DATA LISTING ▸
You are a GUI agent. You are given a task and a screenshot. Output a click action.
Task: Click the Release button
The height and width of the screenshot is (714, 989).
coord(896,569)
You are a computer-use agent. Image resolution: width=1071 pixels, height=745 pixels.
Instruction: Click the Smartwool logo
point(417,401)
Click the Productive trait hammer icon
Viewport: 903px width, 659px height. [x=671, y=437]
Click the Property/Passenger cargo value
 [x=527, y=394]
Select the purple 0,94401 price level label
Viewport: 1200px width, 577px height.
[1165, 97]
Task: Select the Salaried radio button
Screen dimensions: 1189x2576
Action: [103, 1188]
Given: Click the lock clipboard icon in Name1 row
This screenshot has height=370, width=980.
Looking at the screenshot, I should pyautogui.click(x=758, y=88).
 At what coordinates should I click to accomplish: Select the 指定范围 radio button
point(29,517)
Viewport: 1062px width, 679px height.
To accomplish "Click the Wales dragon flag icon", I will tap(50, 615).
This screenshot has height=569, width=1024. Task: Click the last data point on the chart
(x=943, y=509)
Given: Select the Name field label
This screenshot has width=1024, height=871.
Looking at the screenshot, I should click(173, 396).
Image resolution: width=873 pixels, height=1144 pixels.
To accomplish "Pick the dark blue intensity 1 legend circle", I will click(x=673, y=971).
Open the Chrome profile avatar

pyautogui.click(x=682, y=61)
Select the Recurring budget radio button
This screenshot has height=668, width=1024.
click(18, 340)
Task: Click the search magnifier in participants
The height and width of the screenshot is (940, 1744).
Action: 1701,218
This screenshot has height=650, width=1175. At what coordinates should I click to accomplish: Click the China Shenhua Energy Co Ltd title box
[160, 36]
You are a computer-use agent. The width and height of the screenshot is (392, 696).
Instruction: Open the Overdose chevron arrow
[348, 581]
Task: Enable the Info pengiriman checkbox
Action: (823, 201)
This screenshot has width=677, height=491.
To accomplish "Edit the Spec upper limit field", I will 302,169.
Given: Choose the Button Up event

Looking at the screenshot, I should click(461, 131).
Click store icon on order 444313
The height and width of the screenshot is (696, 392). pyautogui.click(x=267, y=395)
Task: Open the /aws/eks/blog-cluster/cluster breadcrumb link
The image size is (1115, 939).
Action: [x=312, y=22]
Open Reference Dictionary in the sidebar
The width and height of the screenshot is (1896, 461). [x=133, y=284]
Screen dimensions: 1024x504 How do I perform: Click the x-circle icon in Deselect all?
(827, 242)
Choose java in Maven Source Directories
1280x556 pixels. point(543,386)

YOUR TASK ▸
The entries above should be set down again exactly as they appear.

SOLUTION ▸
You are a GUI agent. You are given a task and a screenshot. Output a click action.
Task: Click the Release button
The height and width of the screenshot is (714, 989).
coord(896,569)
You are a computer-use agent. Image resolution: width=1071 pixels, height=745 pixels.
Instruction: Click the Smartwool logo
point(417,401)
Click the Productive trait hammer icon
Viewport: 903px width, 659px height. [x=671, y=437]
Click the Property/Passenger cargo value
 [x=527, y=394]
Select the purple 0,94401 price level label
Viewport: 1200px width, 577px height.
[1165, 97]
Task: Select the Salaried radio button
Screen dimensions: 1189x2576
Action: [103, 1188]
Given: Click the lock clipboard icon in Name1 row
This screenshot has height=370, width=980.
Looking at the screenshot, I should pyautogui.click(x=758, y=88).
 At what coordinates should I click to accomplish: Select the 指定范围 radio button
point(29,517)
Viewport: 1062px width, 679px height.
To accomplish "Click the Wales dragon flag icon", I will tap(50, 615).
This screenshot has height=569, width=1024. Task: Click the last data point on the chart
(x=943, y=509)
Given: Select the Name field label
This screenshot has width=1024, height=871.
Looking at the screenshot, I should click(173, 396).
Image resolution: width=873 pixels, height=1144 pixels.
To accomplish "Pick the dark blue intensity 1 legend circle", I will click(x=673, y=971).
Open the Chrome profile avatar

pyautogui.click(x=682, y=61)
Select the Recurring budget radio button
This screenshot has height=668, width=1024.
click(18, 340)
Task: Click the search magnifier in participants
The height and width of the screenshot is (940, 1744).
Action: 1701,218
This screenshot has height=650, width=1175. At what coordinates should I click to accomplish: Click the China Shenhua Energy Co Ltd title box
[160, 36]
You are a computer-use agent. The width and height of the screenshot is (392, 696).
Instruction: Open the Overdose chevron arrow
[348, 581]
Task: Enable the Info pengiriman checkbox
Action: (823, 201)
This screenshot has width=677, height=491.
To accomplish "Edit the Spec upper limit field", I will 302,169.
Given: Choose the Button Up event

Looking at the screenshot, I should click(461, 131).
Click store icon on order 444313
The height and width of the screenshot is (696, 392). pyautogui.click(x=267, y=395)
Task: Open the /aws/eks/blog-cluster/cluster breadcrumb link
The image size is (1115, 939).
Action: [x=312, y=22]
Open Reference Dictionary in the sidebar
The width and height of the screenshot is (1896, 461). [x=133, y=284]
Screen dimensions: 1024x504 How do I perform: Click the x-circle icon in Deselect all?
(827, 242)
Choose java in Maven Source Directories
1280x556 pixels. point(543,386)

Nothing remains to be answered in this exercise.